Supplied material START

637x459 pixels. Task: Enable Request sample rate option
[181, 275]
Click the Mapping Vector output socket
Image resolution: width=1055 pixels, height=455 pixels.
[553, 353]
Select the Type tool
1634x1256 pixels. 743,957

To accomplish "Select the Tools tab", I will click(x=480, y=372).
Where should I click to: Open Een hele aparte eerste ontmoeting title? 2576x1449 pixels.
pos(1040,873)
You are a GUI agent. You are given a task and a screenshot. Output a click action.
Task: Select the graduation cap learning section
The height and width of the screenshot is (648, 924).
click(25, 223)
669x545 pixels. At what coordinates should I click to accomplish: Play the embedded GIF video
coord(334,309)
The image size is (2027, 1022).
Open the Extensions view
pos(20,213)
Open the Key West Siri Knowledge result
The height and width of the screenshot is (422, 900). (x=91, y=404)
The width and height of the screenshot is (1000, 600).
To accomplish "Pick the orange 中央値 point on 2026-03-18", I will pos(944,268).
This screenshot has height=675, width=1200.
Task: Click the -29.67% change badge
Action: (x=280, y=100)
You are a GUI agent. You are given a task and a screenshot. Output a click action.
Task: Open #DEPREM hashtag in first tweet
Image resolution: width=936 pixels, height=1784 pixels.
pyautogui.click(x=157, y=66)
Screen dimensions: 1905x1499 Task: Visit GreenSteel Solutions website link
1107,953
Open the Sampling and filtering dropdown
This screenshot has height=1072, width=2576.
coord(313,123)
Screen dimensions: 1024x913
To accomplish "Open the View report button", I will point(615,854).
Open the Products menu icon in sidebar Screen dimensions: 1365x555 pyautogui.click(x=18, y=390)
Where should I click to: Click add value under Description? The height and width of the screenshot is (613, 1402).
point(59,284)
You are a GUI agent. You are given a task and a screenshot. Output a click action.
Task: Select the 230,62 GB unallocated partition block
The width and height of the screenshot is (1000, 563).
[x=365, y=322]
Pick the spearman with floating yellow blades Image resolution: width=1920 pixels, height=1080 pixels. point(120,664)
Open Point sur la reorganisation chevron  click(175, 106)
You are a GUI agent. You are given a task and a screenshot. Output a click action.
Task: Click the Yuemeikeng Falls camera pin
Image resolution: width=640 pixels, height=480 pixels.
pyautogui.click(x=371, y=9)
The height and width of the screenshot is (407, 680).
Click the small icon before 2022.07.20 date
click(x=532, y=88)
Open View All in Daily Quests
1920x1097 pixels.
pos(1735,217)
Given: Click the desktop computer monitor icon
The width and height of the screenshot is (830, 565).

Supplied material END

> What you are asked to do
Print the records again, exactly as they stand above.

> Finished task
637x459 pixels. Task: Enable Request sample rate option
[181, 275]
Click the Mapping Vector output socket
Image resolution: width=1055 pixels, height=455 pixels.
[553, 353]
Select the Type tool
1634x1256 pixels. 743,957

To accomplish "Select the Tools tab", I will click(x=480, y=372).
Where should I click to: Open Een hele aparte eerste ontmoeting title? 2576x1449 pixels.
pos(1040,873)
You are a GUI agent. You are given a task and a screenshot. Output a click action.
Task: Select the graduation cap learning section
The height and width of the screenshot is (648, 924).
click(25, 223)
669x545 pixels. At what coordinates should I click to accomplish: Play the embedded GIF video
coord(334,309)
The image size is (2027, 1022).
Open the Extensions view
pos(20,213)
Open the Key West Siri Knowledge result
The height and width of the screenshot is (422, 900). (x=91, y=404)
The width and height of the screenshot is (1000, 600).
To accomplish "Pick the orange 中央値 point on 2026-03-18", I will pos(944,268).
This screenshot has height=675, width=1200.
Task: Click the -29.67% change badge
Action: (x=280, y=100)
You are a GUI agent. You are given a task and a screenshot. Output a click action.
Task: Open #DEPREM hashtag in first tweet
Image resolution: width=936 pixels, height=1784 pixels.
pyautogui.click(x=157, y=66)
Screen dimensions: 1905x1499 Task: Visit GreenSteel Solutions website link
1107,953
Open the Sampling and filtering dropdown
This screenshot has height=1072, width=2576.
coord(313,123)
Screen dimensions: 1024x913
To accomplish "Open the View report button", I will point(615,854).
Open the Products menu icon in sidebar Screen dimensions: 1365x555 pyautogui.click(x=18, y=390)
Where should I click to: Click add value under Description? The height and width of the screenshot is (613, 1402).
point(59,284)
You are a GUI agent. You are given a task and a screenshot. Output a click action.
Task: Select the 230,62 GB unallocated partition block
The width and height of the screenshot is (1000, 563).
[x=365, y=322]
Pick the spearman with floating yellow blades Image resolution: width=1920 pixels, height=1080 pixels. point(120,664)
Open Point sur la reorganisation chevron  click(175, 106)
You are a GUI agent. You are given a task and a screenshot. Output a click action.
Task: Click the Yuemeikeng Falls camera pin
Image resolution: width=640 pixels, height=480 pixels.
pyautogui.click(x=371, y=9)
The height and width of the screenshot is (407, 680).
Click the small icon before 2022.07.20 date
click(x=532, y=88)
Open View All in Daily Quests
1920x1097 pixels.
pos(1735,217)
Given: Click the desktop computer monitor icon
The width and height of the screenshot is (830, 565).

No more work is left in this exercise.